05/05/2020

Gene Simmons and KISS: Channeling One’s Inner Superhero

Gene Simmons and KISS: Channeling One’s Inner Superhero

By Russ Maheras / www.hoodedutilitarian.com

In 1958, an estranged Hungarian Jew and Holocaust survivor named Flóra “Florence” Klein brought her eight-year-old son, Chaim Witz, to New York City from Israel to seek out a new and better life. Chaim Witz’s name was soon Americanized to Gene Klein, and would eventually become the infinitely more famous double-alter ego Gene Simmons.

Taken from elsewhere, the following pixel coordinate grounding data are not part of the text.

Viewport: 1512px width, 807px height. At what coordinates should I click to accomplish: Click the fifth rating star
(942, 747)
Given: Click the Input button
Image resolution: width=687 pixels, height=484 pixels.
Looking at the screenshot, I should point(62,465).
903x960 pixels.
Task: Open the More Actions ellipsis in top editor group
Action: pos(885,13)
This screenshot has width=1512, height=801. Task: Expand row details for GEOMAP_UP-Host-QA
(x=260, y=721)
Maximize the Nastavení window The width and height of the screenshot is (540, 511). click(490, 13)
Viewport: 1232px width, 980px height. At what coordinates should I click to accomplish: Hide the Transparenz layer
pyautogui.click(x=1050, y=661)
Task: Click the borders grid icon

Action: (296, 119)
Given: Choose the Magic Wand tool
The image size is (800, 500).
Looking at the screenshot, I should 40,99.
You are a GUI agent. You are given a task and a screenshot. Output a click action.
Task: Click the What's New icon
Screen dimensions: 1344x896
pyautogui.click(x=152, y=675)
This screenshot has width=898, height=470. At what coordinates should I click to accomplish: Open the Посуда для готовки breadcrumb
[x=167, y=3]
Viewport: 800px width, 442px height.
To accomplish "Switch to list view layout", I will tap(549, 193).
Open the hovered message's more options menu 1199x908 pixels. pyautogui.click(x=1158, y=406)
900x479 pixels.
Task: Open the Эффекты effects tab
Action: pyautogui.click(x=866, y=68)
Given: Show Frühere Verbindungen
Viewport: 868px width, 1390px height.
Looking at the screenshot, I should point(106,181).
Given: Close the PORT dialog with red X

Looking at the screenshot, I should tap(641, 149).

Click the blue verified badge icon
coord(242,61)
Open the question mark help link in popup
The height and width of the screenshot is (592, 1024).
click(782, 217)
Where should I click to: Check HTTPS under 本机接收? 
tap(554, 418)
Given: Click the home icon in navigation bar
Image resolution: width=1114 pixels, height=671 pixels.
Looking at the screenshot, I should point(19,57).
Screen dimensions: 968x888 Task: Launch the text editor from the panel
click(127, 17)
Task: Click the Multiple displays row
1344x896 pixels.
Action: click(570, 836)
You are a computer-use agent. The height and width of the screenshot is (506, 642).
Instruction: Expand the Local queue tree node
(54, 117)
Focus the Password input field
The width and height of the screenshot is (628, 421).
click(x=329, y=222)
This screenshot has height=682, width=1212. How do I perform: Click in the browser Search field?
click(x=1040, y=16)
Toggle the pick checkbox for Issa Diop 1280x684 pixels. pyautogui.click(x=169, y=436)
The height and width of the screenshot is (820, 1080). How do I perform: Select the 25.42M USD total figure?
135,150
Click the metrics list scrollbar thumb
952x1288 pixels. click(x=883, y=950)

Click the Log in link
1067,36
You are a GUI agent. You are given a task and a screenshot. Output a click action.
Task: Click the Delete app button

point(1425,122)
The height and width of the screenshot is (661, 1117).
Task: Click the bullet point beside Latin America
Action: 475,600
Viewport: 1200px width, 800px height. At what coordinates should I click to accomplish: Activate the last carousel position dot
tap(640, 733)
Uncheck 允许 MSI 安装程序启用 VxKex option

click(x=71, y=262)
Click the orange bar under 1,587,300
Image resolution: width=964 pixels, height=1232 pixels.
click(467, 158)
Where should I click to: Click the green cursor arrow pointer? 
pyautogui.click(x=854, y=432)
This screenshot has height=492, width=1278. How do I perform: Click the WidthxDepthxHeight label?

But let’s not get ahead of ourselves.

After a year in an Orthodox Jewish school, the young Klein made his transition to America complete by entering the New York City public school system. Unable to speak or write English at first, Klein quickly turned to the new and fascinating world of American popular culture to learn his adopted language. While other kids were outside playing baseball or kick-the-can, Klein immersed himself in almost all of the mass entertainment arts: movies, television, science fiction, cartoons, pulps, and especially comic books. Reflecting later about those early years, he said once he saw Superman and Batman, “he was hooked.”

Then, in 1964, at the age of 14, he saw The Beatles on The Ed Sullivan Show, and a new world opened up for him: pop music. As he said decades later in his book Kiss and Make-Up, “My first thoughts about pop music were born that night, and they were simple thoughts: If I go and start a band, maybe the girls will scream for me.”

Klein’s first band was Lynx, announced incorrectly as The Missing Links – the name which ended up sticking – and it consisted of Klein, Danny Haber and Seth Dogramajian. Like Klein, both band-mates were obsessed with comic books. Klein elaborated about their four-color passion: “Seth and I used to publish amateur fanzines about comic books and science fiction. We would write articles, review movies, and talk about characters from television shows. His fanzine was called Exile; mine was called Cosmos. But after the Beatles, it became clear to us that, as much as we loved science fiction, it wasn’t going to get us where we wanted to go with the girls.”